* **Problema planteado A**
Según el texto sobre El movimiento, ¿en qué período histórico está situada la película?
* **Problema planteado B**
Imprime, por favor, sin ningún cambio el tramo del texto sobre El movimiento que va desde "El único largometraje" hasta "y la barbarie.".

* **Texto citado**
--
El único largometraje argentino en competencia (Cinema del presente) es El movimiento, de Benjamín Naishtat. Ayer fue su estreno y la recepción fue auspiciosa. Situada en el segundo gobierno de Juan Manuel de Rosas, a quien no se lo nombra pero se lo ve fugazmente en un pequeño retrato en una pulpería, la película de Naishtat, al igual que la precedente Historias del miedo, trabaja sobre el malestar social, ahora en clave histórica, pero con evidentes signos que pueden ser reinterpretados en nuestro tiempo. El talento es ostensible: en una hora y escasos minutos, el joven y ambicioso director reconstruye una época y sintoniza con la mentalidad criolla decimonónica. Es un tiempo en el que impera una voluntad de orden, por momentos delirante, respecto de una nación cuyo nacimiento simbólico ha parido antagonismos insalvables y una peculiar dialéctica entre la civilización y la barbarie.
El movimiento al que se refiere el título no alude del todo a los partidarios de Rosas. Hay aquí una estrategia de abstraer las marcas políticas de aquel tiempo, que opera tanto como una forma de universalización de este cuento civilizatorio y también como una actualización metafórica que desmarca el film enteramente del pasado. El líder encabezado por Pablo Cedrón y sus seguidores viajan por el interior del país en busca de nuevos seguidores y apoyo económico para la causa del movimiento. Se trata de conjurar la anarquía por todos los medios, y aquí el fin justifica cualquier cosa: fusilar, degollar, robar. Son los tiempos de la Mazorca.
--
* **Datos proporcionados**
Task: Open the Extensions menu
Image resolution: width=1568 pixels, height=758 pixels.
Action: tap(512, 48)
--
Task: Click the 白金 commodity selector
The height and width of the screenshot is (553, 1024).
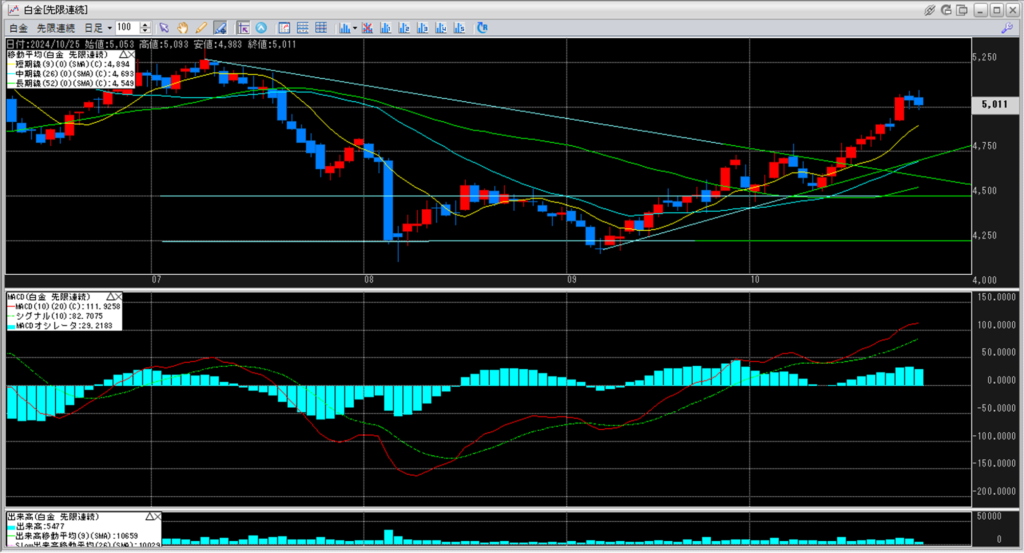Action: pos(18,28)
--
* **Solución A**
En el segundo gobierno de Juan Manuel de Rosas.

* **Solución B**
El único largometraje argentino en competencia (Cinema del presente) es El movimiento, de Benjamín Naishtat. Ayer fue su estreno y la recepción fue auspiciosa. Situada en el segundo gobierno de Juan Manuel de Rosas, a quien no se lo nombra pero se lo ve fugazmente en un pequeño retrato en una pulpería, la película de Naishtat, al igual que la precedente Historias del miedo, trabaja sobre el malestar social, ahora en clave histórica, pero con evidentes signos que pueden ser reinterpretados en nuestro tiempo. El talento es ostensible: en una hora y escasos minutos, el joven y ambicioso director reconstruye una época y sintoniza con la mentalidad criolla decimonónica. Es un tiempo en el que impera una voluntad de orden, por momentos delirante, respecto de una nación cuyo nacimiento simbólico ha parido antagonismos insalvables y una peculiar dialéctica entre la civilización y la barbarie.